GRUNDER, Anita L., College of Earth, Ocean, and Atmospheric Sciences, Oregon State University, CEOAS Admin 104, Corvallis OR, OR 97331 and WALKER Jr, Barry Alan, Environmental Sciences, Washington State University, Vancouver, WA 98686,

Volcanic rocks give intriguing clues to their plutonic history stored in the assemblage and composition of their constituent phases. We here consider how volcanic rocks erupted at the Aucanquilcha volcanic cluster (AVC) in the central Andes both reveal and obscure their plutonic record. Aucanquilcha volcano lies at the center of a ~250 km2 cluster of more than 20 volcanoes that record eleven million years of magmatic history in the central Andes, 21°S, Chile.
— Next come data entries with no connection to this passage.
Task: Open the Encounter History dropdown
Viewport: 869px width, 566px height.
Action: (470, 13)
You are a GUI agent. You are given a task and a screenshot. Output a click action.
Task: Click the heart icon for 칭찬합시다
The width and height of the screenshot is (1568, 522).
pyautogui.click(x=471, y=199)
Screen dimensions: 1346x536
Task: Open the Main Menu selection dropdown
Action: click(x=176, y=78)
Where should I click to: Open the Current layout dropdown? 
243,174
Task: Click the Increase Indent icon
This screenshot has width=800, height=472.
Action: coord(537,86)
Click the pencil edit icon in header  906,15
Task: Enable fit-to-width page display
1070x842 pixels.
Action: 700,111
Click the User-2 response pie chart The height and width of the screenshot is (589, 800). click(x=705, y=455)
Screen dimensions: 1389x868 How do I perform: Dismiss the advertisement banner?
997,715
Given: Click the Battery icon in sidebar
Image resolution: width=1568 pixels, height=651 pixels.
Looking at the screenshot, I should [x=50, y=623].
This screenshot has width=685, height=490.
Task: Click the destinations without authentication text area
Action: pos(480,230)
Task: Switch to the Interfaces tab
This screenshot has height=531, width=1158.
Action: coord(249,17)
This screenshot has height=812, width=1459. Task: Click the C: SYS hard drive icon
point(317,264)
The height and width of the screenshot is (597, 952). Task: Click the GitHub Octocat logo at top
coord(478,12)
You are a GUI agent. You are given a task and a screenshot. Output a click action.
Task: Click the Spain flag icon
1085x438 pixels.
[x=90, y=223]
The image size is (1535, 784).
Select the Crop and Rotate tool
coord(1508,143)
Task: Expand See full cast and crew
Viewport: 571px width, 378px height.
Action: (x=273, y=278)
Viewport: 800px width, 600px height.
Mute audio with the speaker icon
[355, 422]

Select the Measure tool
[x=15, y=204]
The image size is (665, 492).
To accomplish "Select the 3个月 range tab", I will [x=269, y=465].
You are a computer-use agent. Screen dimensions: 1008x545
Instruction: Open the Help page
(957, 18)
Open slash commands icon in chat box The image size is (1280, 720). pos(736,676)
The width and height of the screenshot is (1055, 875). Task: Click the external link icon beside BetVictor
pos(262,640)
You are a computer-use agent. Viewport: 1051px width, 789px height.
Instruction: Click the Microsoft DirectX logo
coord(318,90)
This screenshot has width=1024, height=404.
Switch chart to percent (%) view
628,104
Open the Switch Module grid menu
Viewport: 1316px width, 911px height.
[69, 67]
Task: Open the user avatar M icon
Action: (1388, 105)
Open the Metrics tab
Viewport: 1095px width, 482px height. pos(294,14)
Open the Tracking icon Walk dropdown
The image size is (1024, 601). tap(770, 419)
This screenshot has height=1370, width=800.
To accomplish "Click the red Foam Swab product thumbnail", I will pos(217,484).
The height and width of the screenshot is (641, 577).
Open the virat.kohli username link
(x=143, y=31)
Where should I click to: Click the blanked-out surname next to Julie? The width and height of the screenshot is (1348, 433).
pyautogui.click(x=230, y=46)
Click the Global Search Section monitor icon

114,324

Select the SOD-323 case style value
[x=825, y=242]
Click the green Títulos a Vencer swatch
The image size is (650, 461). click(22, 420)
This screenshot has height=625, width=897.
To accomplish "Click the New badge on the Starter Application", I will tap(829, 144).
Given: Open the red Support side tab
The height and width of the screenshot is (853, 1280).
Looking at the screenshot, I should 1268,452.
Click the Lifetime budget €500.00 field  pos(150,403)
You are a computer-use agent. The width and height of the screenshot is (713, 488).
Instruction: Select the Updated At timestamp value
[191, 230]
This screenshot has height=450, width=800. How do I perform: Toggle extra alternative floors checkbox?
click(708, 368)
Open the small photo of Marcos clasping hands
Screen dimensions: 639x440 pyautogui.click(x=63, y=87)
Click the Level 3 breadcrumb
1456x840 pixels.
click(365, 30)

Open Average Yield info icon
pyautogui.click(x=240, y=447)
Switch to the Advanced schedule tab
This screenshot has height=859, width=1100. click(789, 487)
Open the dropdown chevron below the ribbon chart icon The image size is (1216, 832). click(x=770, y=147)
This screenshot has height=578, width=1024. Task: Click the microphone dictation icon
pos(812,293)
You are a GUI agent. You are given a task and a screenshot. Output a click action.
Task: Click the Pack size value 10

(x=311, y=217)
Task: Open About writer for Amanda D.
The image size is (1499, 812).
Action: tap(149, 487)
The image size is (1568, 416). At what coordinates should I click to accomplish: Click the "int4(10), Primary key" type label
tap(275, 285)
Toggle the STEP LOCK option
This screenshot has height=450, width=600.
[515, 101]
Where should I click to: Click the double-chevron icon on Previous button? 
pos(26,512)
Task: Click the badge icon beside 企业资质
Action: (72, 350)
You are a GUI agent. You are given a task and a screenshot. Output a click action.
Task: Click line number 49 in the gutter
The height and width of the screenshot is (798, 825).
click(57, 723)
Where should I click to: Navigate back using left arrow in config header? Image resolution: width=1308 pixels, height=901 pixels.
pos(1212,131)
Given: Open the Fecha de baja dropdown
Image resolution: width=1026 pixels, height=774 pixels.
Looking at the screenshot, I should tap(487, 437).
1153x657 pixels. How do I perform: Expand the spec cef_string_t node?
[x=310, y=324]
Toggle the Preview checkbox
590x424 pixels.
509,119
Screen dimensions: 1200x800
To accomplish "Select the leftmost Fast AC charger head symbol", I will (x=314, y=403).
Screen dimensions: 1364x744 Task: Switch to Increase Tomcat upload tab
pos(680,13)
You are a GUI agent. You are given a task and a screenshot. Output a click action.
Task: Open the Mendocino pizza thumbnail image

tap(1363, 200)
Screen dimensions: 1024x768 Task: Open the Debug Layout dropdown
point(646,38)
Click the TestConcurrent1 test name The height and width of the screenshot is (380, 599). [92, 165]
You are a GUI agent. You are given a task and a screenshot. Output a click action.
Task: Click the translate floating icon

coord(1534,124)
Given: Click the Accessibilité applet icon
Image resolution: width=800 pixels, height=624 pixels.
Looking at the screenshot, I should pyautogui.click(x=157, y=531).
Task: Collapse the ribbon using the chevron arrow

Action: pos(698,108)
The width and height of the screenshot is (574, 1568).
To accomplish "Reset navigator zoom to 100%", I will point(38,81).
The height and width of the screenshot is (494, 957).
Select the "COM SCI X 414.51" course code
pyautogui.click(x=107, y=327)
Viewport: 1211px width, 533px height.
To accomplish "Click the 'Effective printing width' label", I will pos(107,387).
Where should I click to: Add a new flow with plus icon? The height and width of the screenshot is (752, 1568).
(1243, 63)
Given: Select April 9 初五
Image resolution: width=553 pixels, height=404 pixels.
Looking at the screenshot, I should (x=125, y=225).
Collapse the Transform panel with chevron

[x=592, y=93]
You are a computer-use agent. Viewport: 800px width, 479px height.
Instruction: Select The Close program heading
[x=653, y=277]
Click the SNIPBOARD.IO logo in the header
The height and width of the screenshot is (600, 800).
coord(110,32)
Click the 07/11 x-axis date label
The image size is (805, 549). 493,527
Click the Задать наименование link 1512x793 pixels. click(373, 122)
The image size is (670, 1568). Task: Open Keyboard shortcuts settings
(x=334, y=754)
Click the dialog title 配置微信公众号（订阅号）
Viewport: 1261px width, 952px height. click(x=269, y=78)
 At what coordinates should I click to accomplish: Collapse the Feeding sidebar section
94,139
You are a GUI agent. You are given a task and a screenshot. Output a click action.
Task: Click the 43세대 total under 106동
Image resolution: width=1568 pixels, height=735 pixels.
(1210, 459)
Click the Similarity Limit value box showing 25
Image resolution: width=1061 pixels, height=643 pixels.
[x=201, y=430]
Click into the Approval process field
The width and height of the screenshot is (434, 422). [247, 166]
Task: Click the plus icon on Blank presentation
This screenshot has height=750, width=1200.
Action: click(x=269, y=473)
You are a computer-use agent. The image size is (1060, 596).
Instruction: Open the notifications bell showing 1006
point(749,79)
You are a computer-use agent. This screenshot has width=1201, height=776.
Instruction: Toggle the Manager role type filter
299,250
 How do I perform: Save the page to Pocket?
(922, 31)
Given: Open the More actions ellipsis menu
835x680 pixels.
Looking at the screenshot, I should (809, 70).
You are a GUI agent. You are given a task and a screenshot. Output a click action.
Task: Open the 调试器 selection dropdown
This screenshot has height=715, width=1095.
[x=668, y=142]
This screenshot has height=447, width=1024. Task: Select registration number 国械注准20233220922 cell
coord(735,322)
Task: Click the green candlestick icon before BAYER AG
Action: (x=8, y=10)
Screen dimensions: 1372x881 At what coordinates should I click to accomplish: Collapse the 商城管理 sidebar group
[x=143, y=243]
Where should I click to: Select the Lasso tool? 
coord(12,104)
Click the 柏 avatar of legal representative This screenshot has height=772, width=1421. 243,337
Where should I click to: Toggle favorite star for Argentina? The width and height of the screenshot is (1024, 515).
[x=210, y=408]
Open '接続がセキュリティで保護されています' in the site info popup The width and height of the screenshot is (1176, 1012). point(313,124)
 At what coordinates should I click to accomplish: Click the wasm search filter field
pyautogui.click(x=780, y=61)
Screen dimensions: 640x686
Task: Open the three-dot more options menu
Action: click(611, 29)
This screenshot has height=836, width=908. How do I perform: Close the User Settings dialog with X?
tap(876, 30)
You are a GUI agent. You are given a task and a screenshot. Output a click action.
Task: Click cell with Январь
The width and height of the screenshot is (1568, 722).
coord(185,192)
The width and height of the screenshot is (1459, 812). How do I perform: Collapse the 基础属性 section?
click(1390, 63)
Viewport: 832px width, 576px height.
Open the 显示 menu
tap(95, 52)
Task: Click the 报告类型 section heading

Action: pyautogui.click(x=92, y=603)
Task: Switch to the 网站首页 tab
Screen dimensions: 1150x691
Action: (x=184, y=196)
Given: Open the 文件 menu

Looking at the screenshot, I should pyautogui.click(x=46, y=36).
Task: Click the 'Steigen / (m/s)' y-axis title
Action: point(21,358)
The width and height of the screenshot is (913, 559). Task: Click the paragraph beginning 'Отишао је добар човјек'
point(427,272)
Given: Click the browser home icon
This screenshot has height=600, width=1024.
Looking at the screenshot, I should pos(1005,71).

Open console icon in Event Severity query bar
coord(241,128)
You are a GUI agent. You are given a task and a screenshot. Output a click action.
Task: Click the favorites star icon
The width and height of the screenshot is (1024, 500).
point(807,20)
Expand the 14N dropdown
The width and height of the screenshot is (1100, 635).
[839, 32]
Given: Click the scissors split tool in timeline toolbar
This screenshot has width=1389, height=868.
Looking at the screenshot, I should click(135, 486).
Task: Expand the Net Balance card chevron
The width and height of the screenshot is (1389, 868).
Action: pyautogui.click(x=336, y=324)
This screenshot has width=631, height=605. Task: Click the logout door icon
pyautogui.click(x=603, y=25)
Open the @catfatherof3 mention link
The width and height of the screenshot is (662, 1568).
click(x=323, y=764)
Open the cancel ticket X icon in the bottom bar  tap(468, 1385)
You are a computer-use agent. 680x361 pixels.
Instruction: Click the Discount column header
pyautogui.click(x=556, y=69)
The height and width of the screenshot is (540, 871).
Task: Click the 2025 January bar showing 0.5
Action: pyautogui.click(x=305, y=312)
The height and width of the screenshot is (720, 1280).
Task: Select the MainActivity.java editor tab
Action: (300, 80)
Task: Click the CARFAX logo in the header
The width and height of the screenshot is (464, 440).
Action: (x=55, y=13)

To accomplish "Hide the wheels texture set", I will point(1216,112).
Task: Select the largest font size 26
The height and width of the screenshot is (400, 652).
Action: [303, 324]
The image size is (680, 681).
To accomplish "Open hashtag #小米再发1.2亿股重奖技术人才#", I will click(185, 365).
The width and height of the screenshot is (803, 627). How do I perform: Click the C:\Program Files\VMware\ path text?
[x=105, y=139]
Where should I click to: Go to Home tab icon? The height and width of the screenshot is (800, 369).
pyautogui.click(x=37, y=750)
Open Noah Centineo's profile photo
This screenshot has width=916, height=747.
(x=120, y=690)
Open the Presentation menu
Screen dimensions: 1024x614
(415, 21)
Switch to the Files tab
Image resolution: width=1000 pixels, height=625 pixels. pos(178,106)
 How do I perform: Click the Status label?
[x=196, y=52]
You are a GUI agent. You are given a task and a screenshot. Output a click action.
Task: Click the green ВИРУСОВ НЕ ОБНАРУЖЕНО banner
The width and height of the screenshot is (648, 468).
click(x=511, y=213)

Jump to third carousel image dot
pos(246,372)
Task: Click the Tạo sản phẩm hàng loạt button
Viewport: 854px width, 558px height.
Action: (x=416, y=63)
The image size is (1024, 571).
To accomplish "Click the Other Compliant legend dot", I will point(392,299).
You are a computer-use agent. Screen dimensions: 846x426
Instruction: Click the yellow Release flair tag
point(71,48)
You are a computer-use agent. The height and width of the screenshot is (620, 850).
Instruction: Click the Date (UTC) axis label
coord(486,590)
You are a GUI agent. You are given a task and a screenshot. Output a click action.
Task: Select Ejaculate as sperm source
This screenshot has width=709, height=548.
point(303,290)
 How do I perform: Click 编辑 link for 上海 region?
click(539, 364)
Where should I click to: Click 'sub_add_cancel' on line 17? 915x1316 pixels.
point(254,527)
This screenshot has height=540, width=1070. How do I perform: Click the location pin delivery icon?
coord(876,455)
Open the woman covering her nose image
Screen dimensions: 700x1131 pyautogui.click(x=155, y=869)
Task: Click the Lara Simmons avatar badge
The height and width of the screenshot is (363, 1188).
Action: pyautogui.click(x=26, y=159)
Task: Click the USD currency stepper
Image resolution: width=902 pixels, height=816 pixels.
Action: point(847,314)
The footprint, age span, compositional range, temporal magma emplacement history and depth of magma residence mimic those of the Tuolumne Intrusive Series (TIS).

Magmas erupted in the AVC are almost exclusively lavas. These range from 56 to 68 wt. % SiO2, and 87Sr/86Sri of 0.7052-0.7068 with both generally increasing toward the center of the cluster, analogous to the normally zoned TIS which has main range of 56-72 wt. SiO2 and 87Sr/86Sri of 0.7057-0.7069. A sharp increase in eruption rate in the AVC after about 5 m.y. coincides with a change from sampling igneous processes occurring between 0.8-0.1 GPa and 1100 - 650 °C to sampling a restricted range of 0.250 ± 0.1 GPa and 900 ± 50 °C, based on amphibole, pyroxene, Fe-Ti oxide and zircon thermobarometry. The staging depth of the dominant erupted volume is consistent with depth of emplacement of the TIS 0.35 to 0.05 GPa, with most at 0.2 GPa (~6 km) and with pre-eruptive depth for many ignimbrites.

A deeper, more cryptic and more voluminous intrusive history underlies the AVC. Persistent input of magma at depth is required to drive the thermal waxing of the system and to support crustal assimilation mandated by radiogenic isotope data. We can infer that the depth from which magmas are delivered to the pre-eruptive staging region has deepened in time, because Dy/Yb ranges to higher values in time, consistent with an increasing role for residual garnet. Petrologic models require a vast, largely mafic intrusive volume, although no mafic magmas were erupted. As much a 5 km were added to the crust, as both fractionated residua and as crystallized magma that delivers heat to support crustal assimilation.